- **Task item**:
In the entries that follow, the line with "Datenschutz (1207, 2284)" opens the range and the line with "Komentarze do posta (Atom) (184, 1609)" closes it; repeat that range exactly, both lines included.

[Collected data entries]
==================================================

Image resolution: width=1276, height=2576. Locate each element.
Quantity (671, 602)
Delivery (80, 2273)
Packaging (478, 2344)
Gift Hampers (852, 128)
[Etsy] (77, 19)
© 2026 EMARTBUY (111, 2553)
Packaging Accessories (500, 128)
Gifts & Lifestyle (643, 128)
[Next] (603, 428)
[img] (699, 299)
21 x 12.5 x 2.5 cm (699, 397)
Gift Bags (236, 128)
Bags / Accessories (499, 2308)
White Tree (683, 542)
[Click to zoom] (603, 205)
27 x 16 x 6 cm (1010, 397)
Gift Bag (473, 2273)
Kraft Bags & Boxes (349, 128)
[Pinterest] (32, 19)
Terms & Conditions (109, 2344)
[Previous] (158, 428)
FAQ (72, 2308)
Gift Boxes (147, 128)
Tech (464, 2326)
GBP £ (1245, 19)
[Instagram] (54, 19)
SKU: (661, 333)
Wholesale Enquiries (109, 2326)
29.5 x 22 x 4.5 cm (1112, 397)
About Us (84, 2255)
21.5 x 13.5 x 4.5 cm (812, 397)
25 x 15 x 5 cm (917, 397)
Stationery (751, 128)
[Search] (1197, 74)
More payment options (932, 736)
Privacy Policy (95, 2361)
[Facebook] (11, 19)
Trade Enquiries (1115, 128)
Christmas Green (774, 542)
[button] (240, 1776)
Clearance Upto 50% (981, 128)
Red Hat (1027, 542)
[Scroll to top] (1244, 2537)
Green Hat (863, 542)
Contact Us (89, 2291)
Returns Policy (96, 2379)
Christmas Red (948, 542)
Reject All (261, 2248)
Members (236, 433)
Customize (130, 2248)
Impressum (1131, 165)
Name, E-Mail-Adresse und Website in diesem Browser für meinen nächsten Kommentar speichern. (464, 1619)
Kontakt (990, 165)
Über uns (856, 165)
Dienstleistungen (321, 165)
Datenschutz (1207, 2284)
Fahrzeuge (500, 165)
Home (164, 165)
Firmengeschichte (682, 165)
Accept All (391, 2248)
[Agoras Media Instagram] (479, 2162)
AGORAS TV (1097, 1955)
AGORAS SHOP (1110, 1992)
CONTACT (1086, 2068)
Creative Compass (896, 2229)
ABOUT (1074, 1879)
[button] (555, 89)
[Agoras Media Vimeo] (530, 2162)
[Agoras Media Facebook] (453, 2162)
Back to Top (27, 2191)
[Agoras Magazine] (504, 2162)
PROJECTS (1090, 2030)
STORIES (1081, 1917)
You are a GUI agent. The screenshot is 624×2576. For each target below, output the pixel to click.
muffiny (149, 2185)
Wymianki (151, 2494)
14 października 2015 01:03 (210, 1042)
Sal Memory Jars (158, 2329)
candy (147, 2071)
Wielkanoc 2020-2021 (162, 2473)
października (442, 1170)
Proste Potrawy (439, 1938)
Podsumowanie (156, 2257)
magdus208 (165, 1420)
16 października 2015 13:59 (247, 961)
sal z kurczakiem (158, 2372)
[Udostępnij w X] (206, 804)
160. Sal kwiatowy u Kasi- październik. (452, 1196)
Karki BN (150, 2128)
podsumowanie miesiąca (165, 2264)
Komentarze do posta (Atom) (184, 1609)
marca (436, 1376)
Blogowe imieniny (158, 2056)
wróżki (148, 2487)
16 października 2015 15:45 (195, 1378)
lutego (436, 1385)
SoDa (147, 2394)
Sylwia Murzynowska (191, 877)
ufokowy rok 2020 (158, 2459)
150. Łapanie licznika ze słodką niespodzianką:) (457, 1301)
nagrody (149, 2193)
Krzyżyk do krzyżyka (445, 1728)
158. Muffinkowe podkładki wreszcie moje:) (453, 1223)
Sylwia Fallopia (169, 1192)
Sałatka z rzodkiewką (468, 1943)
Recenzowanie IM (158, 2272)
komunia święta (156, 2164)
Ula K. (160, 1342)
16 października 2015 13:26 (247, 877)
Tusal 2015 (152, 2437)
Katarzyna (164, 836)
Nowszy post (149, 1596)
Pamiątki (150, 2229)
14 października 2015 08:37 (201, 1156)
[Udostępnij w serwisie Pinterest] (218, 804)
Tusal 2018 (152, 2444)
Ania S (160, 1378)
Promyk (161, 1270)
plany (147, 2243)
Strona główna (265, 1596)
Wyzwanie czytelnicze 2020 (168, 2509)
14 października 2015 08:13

==================================================

- **Output below**:
Datenschutz (1207, 2284)
Fahrzeuge (500, 165)
Home (164, 165)
Firmengeschichte (682, 165)
Accept All (391, 2248)
[Agoras Media Instagram] (479, 2162)
AGORAS TV (1097, 1955)
AGORAS SHOP (1110, 1992)
CONTACT (1086, 2068)
Creative Compass (896, 2229)
ABOUT (1074, 1879)
[button] (555, 89)
[Agoras Media Vimeo] (530, 2162)
[Agoras Media Facebook] (453, 2162)
Back to Top (27, 2191)
[Agoras Magazine] (504, 2162)
PROJECTS (1090, 2030)
STORIES (1081, 1917)
You are a GUI agent. The screenshot is 624×2576. For each target below, output the pixel to click.
muffiny (149, 2185)
Wymianki (151, 2494)
14 października 2015 01:03 (210, 1042)
Sal Memory Jars (158, 2329)
candy (147, 2071)
Wielkanoc 2020-2021 (162, 2473)
października (442, 1170)
Proste Potrawy (439, 1938)
Podsumowanie (156, 2257)
magdus208 (165, 1420)
16 października 2015 13:59 (247, 961)
sal z kurczakiem (158, 2372)
[Udostępnij w X] (206, 804)
160. Sal kwiatowy u Kasi- październik. (452, 1196)
Karki BN (150, 2128)
podsumowanie miesiąca (165, 2264)
Komentarze do posta (Atom) (184, 1609)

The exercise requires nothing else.